Monteil (1991, p. 477) emended Muderongia tomaszowensis to include specimens with processes, i.e. species belonging to Phoberocysta. This is not followed in this study and our emendation herein excludes proximochorate forms (see also the generic remarks above and Poulsen, 1996). This species is here confined to proximate specimens and is characterised by four prominenthorns; the right antapical horn is significantly reduced to a protuberance.
Stratigraphic and Geographical Distribution.
Muderongia tomaszowensis is confined to the Valanginian to Lower Hauterivian (Lower Cretaceous) of France, Germany and Poland (Alberti, 1961; Monteil, 1991). The holotype and neotype of Muderongia tomaszowensis are from the Valanginian of the Dabendorf borehole, Berlin, Germany and the Tomaszow borehole, Poland, respectively. The paratype is from the Lower Hauterivian of the Werle-3 Borehole, Mecklenburg, Germany.
Muderongia tomaszowensis differs from the majority of the other species of the genus in having only four prominent horns, i.e. one apical horn, two lateral horns (axial type L I) and a single antapical horn (axial type ATP I). Muderongia crucis and Muderongia staurota both have bent lateral horns, and Muderongia tetracantha has curved, antapically tapering lateral horns (Monteil, 1991). Furthermore, Muderongia pariata has finely perforated periphragm in the distal ends of the horns. The principal difference between M. tomaszowensis and Muderongia simplex is that the latter has five horns and a rounded rectangular to subpentagonal endocyst which is strongly extended into the horns. Joined antapical horns typify Muderongia endovata; of these the left horn is small and the right horn is a reduced or incipient structure. Muderongia australis is distinguished by a slightly larger right antapical horn (joined antapical horns, type ATP II) and bent lateral horns (type L II) with short extension posts and Mudeongia macwhaei has bent lateral horns with long posterior distal extensions.
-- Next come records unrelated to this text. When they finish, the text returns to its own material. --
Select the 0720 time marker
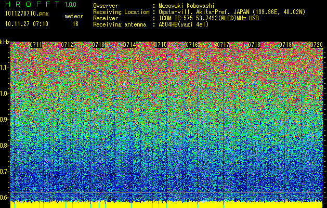The image size is (327, 208). 317,45
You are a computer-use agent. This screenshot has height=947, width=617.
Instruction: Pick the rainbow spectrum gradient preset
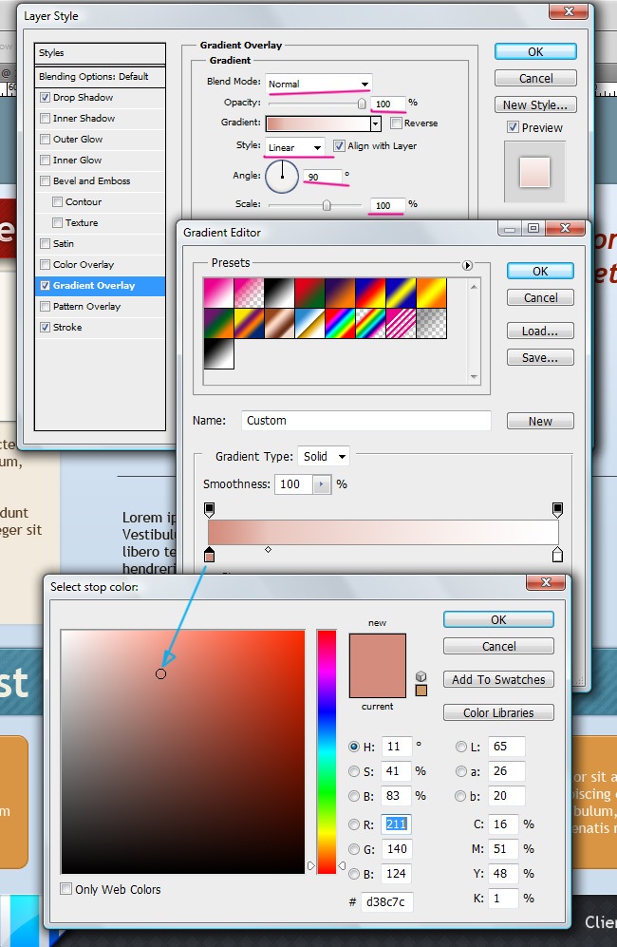[340, 323]
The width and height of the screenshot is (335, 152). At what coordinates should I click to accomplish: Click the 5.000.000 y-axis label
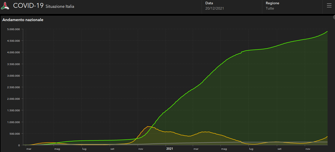14,29
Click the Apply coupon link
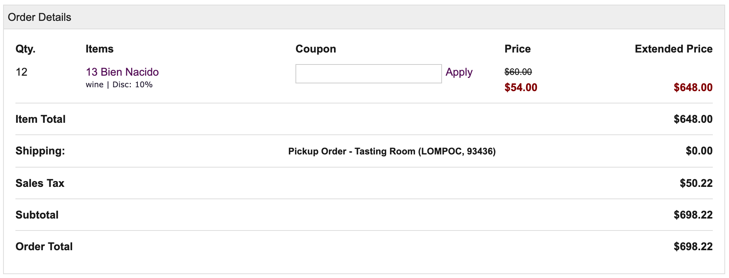 [x=459, y=72]
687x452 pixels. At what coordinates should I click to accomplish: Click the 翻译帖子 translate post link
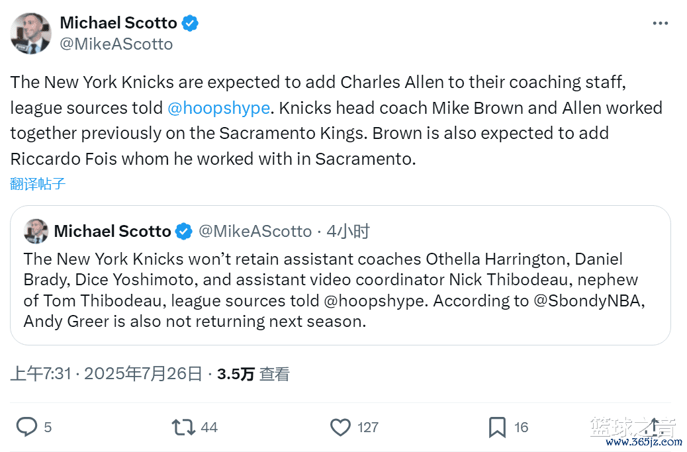point(38,184)
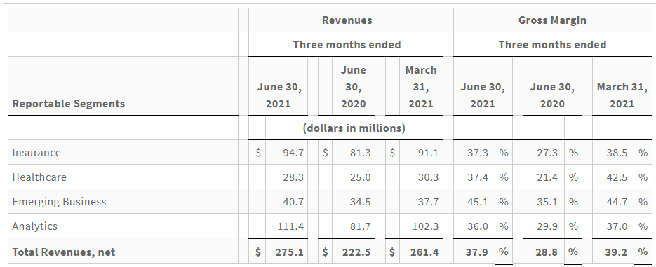Click the Revenues column group header

347,20
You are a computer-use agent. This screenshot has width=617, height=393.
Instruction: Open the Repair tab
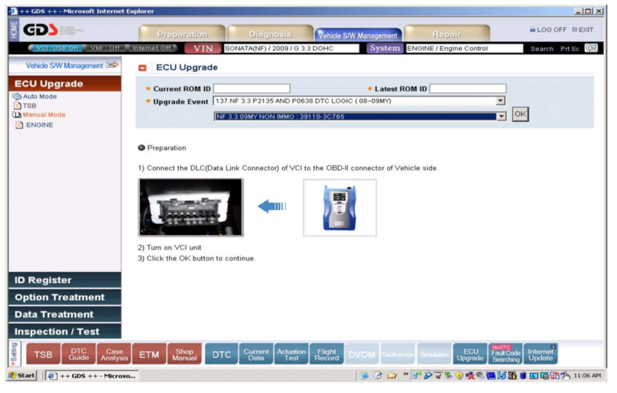446,34
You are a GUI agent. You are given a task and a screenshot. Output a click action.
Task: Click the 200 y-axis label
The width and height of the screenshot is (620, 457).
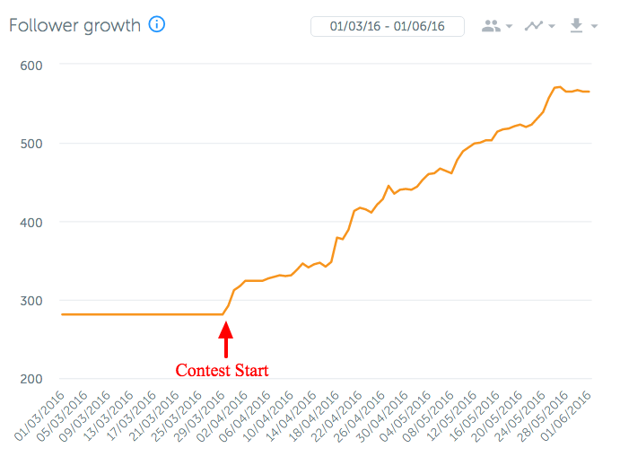34,379
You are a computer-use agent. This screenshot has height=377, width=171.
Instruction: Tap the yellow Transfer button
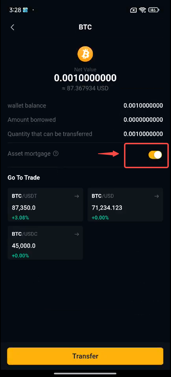click(x=85, y=356)
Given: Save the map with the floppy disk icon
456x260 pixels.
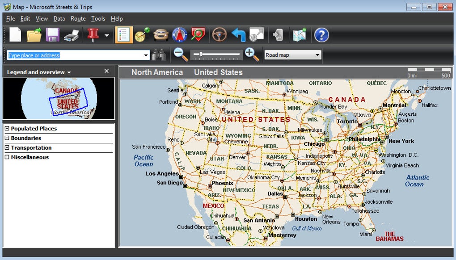Looking at the screenshot, I should tap(53, 35).
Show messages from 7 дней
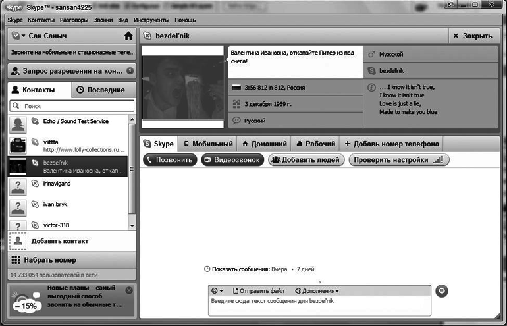This screenshot has width=507, height=326. coord(306,269)
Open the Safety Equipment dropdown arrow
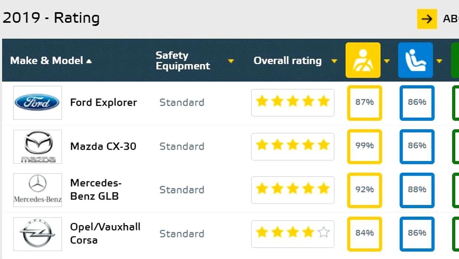 [x=231, y=61]
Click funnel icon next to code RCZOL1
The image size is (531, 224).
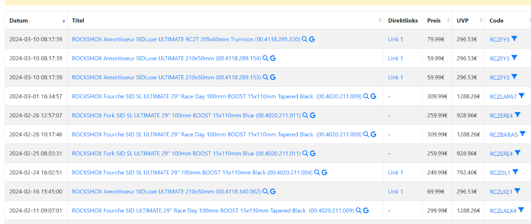516,172
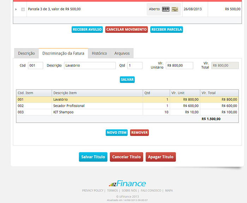Click the Qtd input field

(135, 66)
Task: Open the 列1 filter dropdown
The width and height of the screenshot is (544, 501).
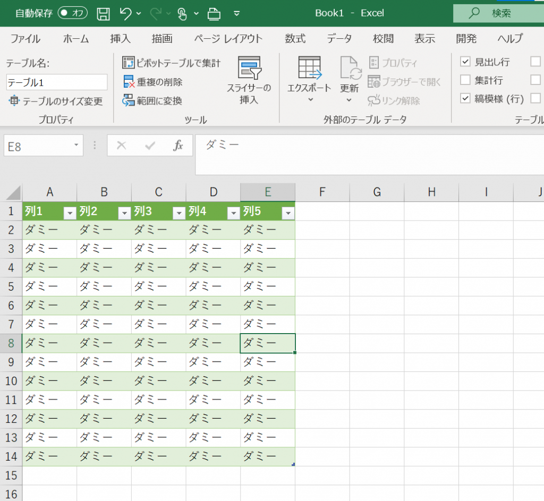Action: point(69,213)
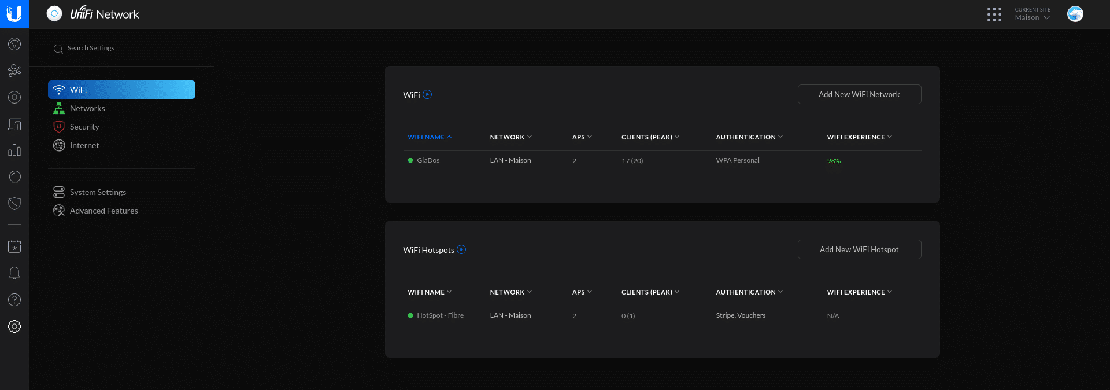
Task: Click the play icon beside WiFi heading
Action: coord(427,95)
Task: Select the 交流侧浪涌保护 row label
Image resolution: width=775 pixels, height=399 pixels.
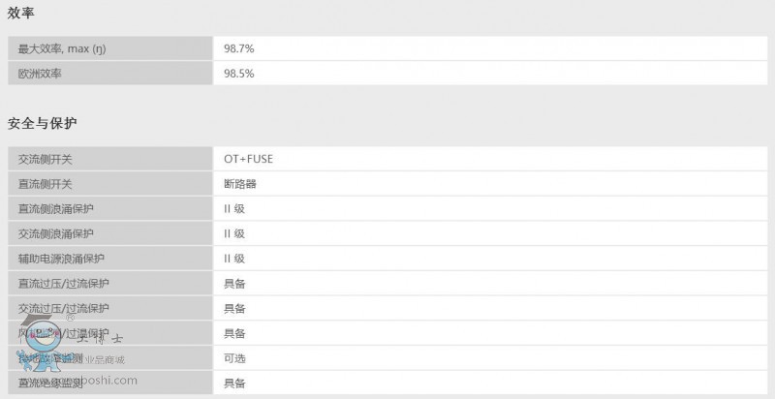Action: tap(110, 233)
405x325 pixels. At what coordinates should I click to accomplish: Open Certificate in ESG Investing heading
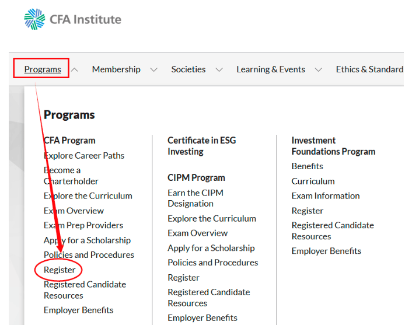click(x=202, y=146)
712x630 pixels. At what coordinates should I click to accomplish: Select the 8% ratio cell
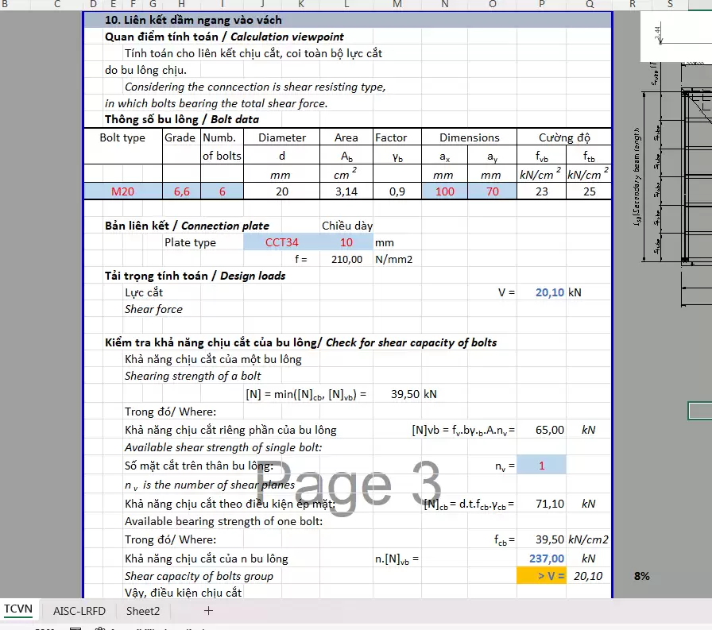point(641,576)
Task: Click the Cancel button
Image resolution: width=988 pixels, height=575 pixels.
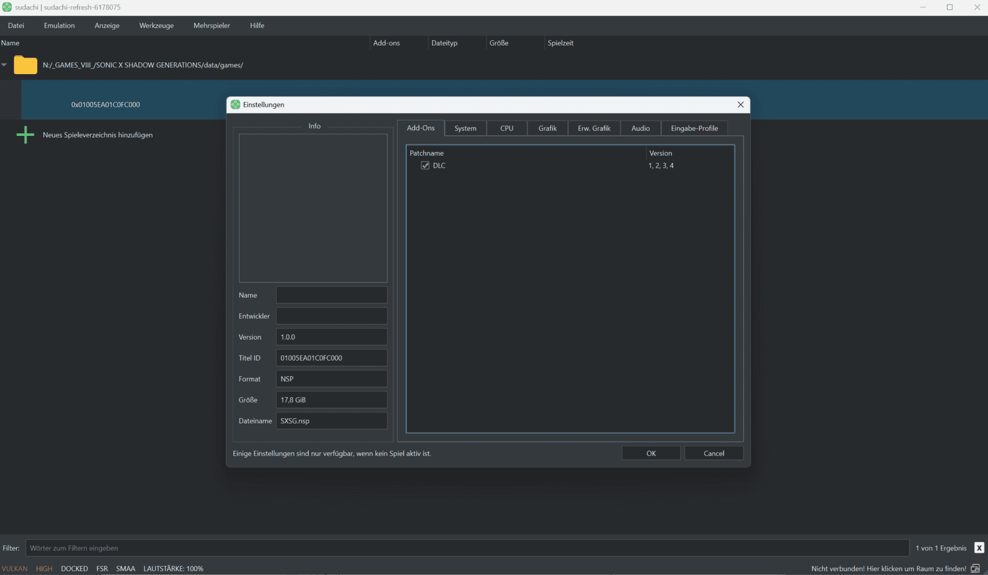Action: (x=714, y=453)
In this study, Muderongia and Phoberocysta are deemed to be separate genera. This contribution has also comprehensively reviewed and emended three species of Muderongia originally described by Alberti (1961). These forms are M. perforata, M. simplex and M. tomaszowensis. The new species M. endovata is described. This study grew out of the need to solve the long standing taxonomic confusion surrounding Muderongia simplex and Muderongia sp. A of Davey (1979). This confusion has been resolved via a restudy of the type material of Muderongia simplex. Due chiefly to the rather broad original specific definition of Muderongia simplex by Alberti (1961), most workers have incorrectly attributed the Lower Cretaceous forms with subcircular endocysts to Muderongia simplex. The older, largely Jurassic morphotypes with subangular endocysts were termed Muderongia sp. A (Davey, 1979). We have shown that Muderongia simplex and Muderongia sp. A of Davey (1979) are unequivocally conspecific. Therefore, we have erected the new species Muderongia endovata for the distinctive Lower Cretaceous circumcavate forms with subcircular endocysts.
We are greatly indebted to Dr. J. Strahl (Bundesanstalt für Geowissenschaften und Rohstoffe Aussenstelle Berlin, Germany) for the opportunity to examine the Alberti palynological collection. The authors are also grateful to Drs Hans Gocht and Wolfgang Wille (University of Tübingen, Germany) and Dr. Eckart Schrank (University of Berlin, Germany) for their help in locating the Alberti collection. N. E. Poulsen and J. B. Riding publish with the permission of the Directors, of the Geological Survey of Denmark and Greenland and the British Geological Survey (NERC) respectively.